The breach of the duty to timely report to the MROS may give rise to criminal penalties. Indeed, the law sets out a fine of up to CHF 500,000 ($515, 000) for an intentional breach; up to CHF 150,000 for negligence. Criminal liability is incurred in the first place by the individuals that acted, or failed to act, on behalf of the financial intermediary. The fine may only be imposed on the entity itself instead of the individual offenders under certain circumstances, and provided that it does not exceed CHF 50,000. The Federal Department of Finance (FDF) conducts the prosecution.

The SFSC's reasoning

One of the issues examined by the SFSC was the starting point of the seven-year limitation period applicable to the prosecution of the offence. In a nutshell, the appellant, a professional fiduciary, argued that the duty to report founded suspicions to the MROS expired on the termination of the business relationship, which was the triggering event in terms of the limitation period in case of a breach. According to the appellant, the offence was time-barred, since the first instance judgment had been rendered more than seven years after the termination of the business relationship.

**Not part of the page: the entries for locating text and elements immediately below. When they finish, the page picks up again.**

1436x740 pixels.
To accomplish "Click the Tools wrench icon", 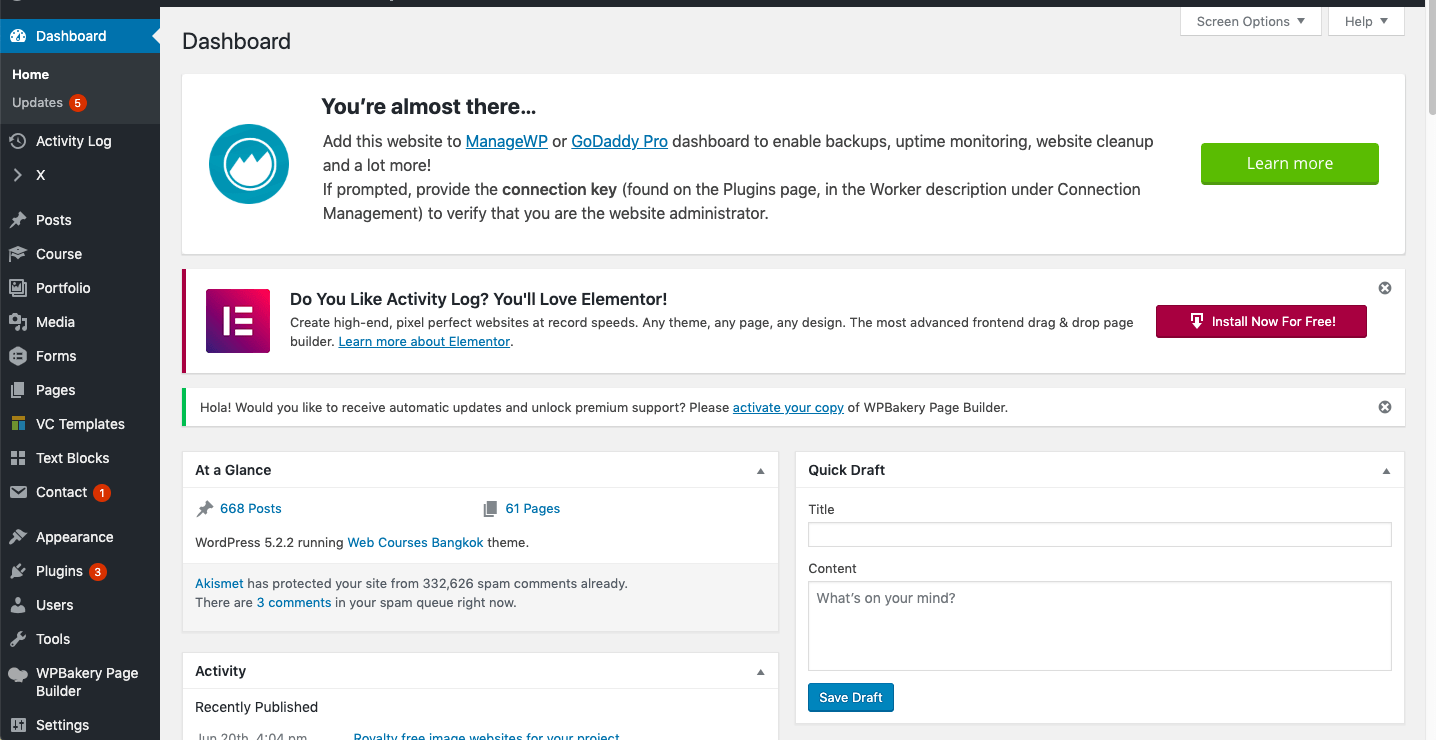I will click(18, 639).
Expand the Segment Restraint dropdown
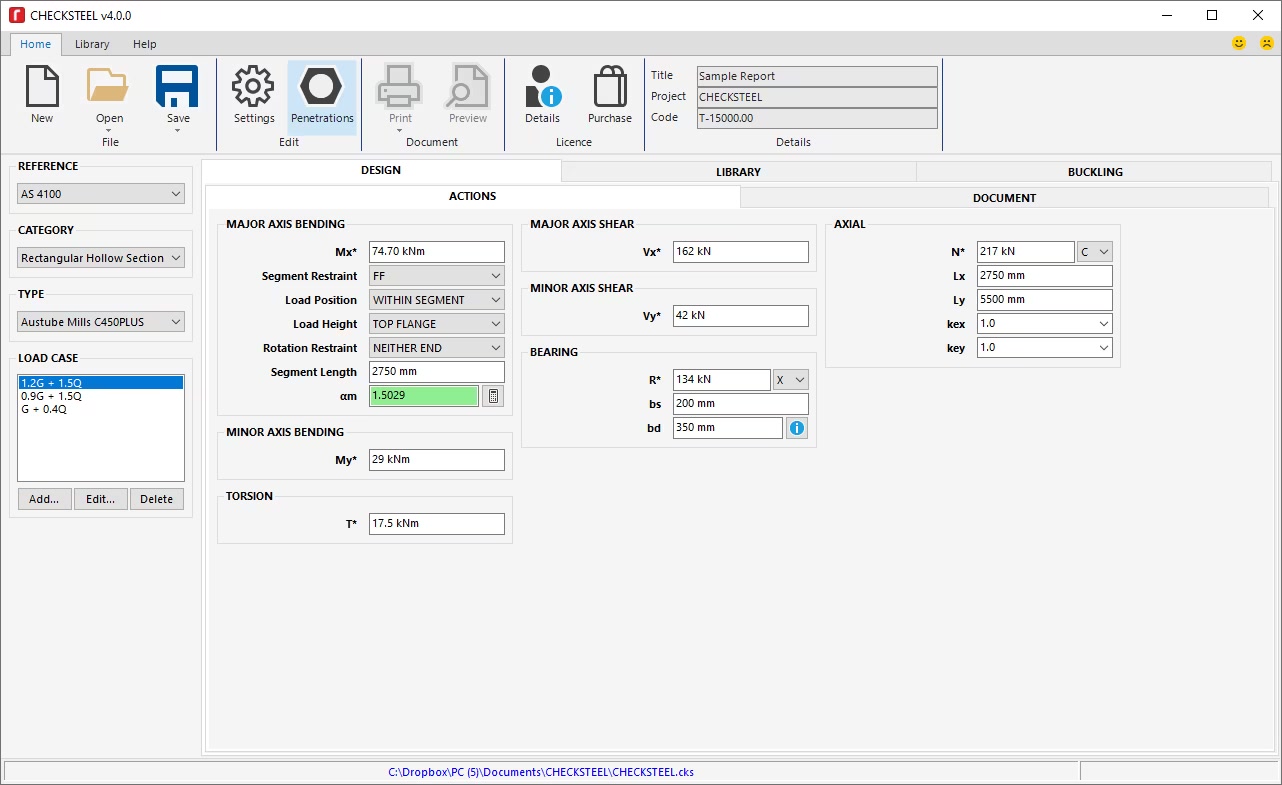 click(x=437, y=276)
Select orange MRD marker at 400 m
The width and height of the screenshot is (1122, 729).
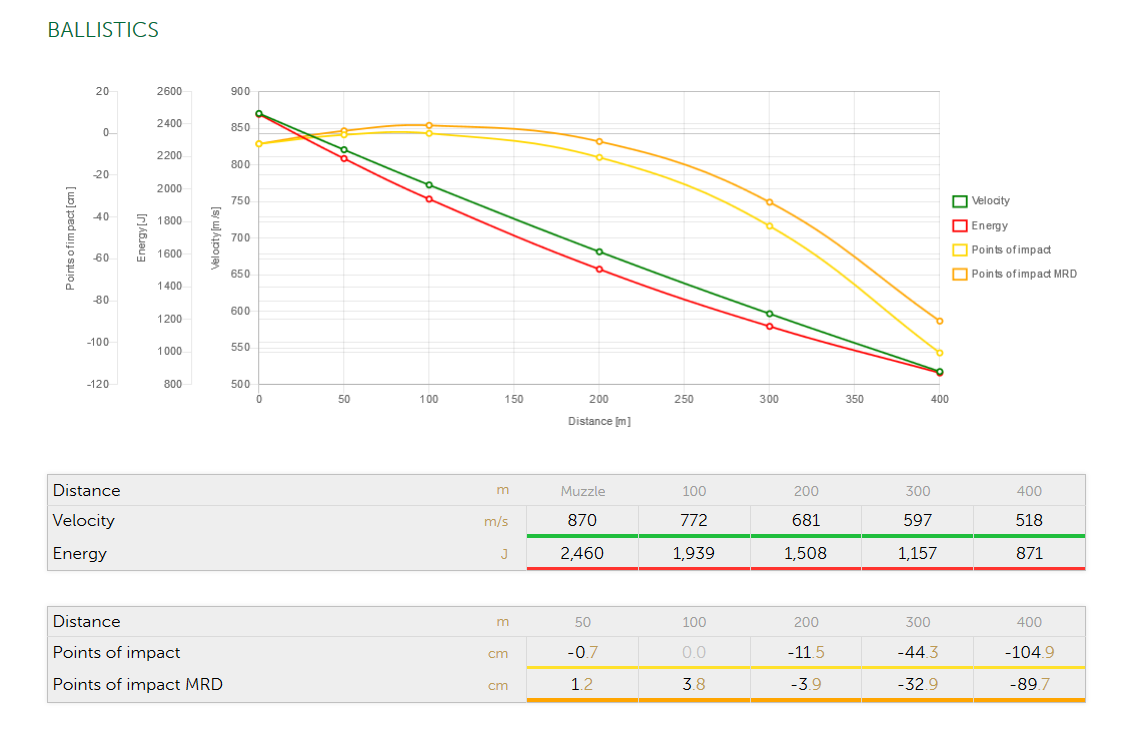tap(939, 321)
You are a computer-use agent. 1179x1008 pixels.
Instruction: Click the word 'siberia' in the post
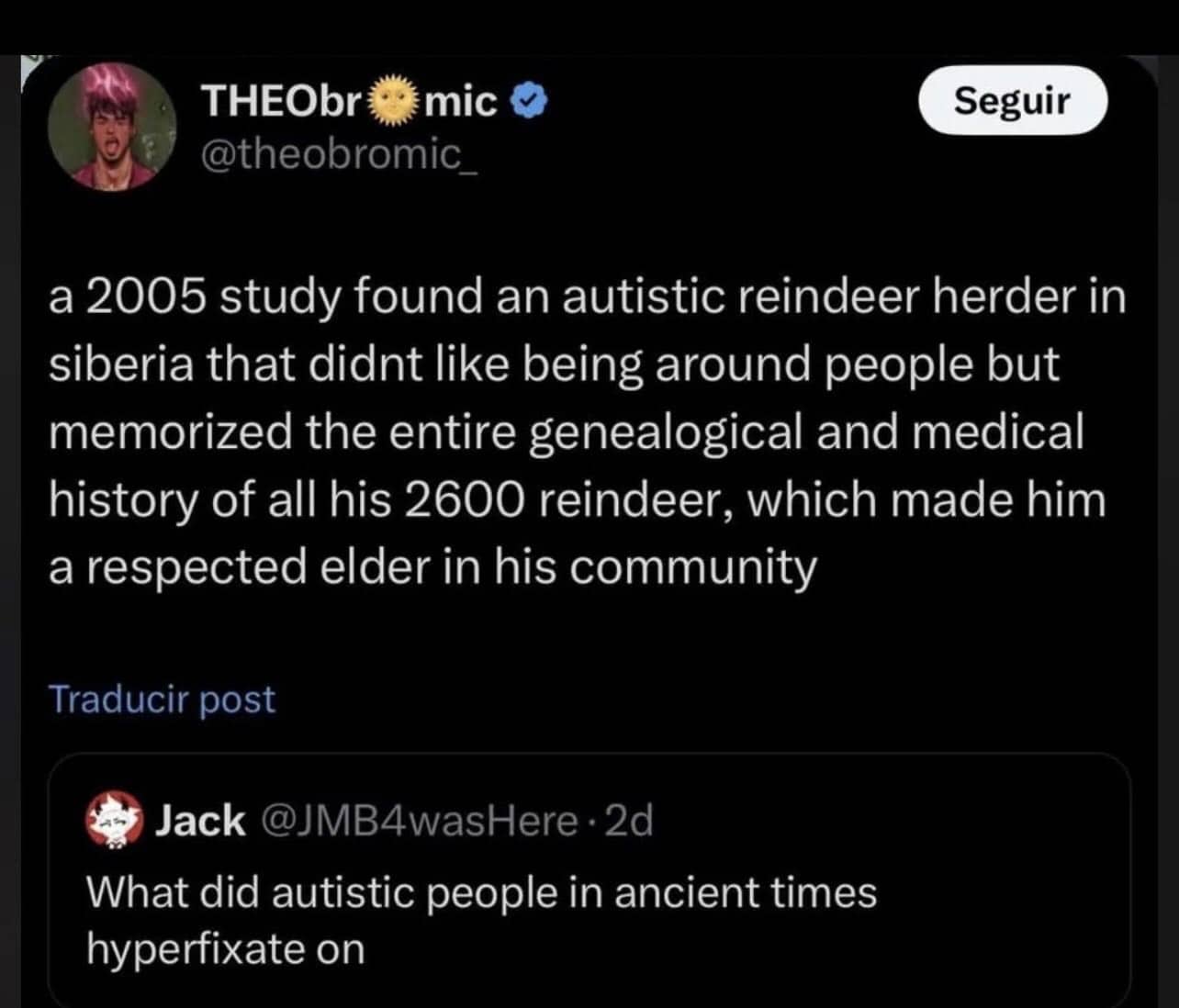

While acknowledging that this issue is disputed in legal literature, the SFSC upheld the approach followed by the previous instances (and supported by certain scholars). It, therefore, concluded that the duty to report founded suspicions to the MROS may indeed survive a business relationship, so long as assets exist that may potentially be forfeited. The SFSC said that it would be appalling if a financial intermediary could terminate a business relationship to avoid its duty to report founded suspicions to the MROS.

In the case submitted to the SFSC, the consequence was twofold:

  • the financial intermediary's duty to report to the MROS remained applicable until the suspicious funds were frozen by the prosecution authorities; and
  • the criminal offence was not yet time-barred at the time of the first instance judgment.

Key questions

The rather brief considerations by the SFSC and its somewhat peremptory conclusion in connection with the duration of the duty to report creates uncertainty. Among others, the following questions are raised:

  • Whether the decision's scope is limited to cases where the financial intermediary had founded suspicions before the termination of the business relationship;
  • or, alternatively, whether it also applies to situations in which such suspicions appear afterwards (for example, based on negative news spread in the media);
  • which steps (if any) the financial intermediary is expected to undertake in such a scenario;
  • how a financial intermediary should reasonably be able to tell, after the termination of the business relationship, if there are still assets (no longer under their control) that could be potentially forfeited;
  • whether it could be interpreted as an implicit admission that a report should have occurred earlier and that the AMLA was breached if a financial intermediary refrains from reporting founded suspicions to the MROS after the end of the business relationship.

Potential impact

The practical impact of the decision remains, to a large extent, unclear. Pending further guidance from the courts, a cautious approach is recommended, notably in cases where the founded suspicions appear after the end of the business relationship.

In these situations, in view of minimising the potential exposure under the AMLA and depending on the particularities of each case, it might be advisable for the financial intermediary to consider reporting such suspicions to the MROS, at least pursuant to article 305 paragraph 2 of the Swiss Criminal Code, which deals with the so-called right to file mere suspicions of money laundering.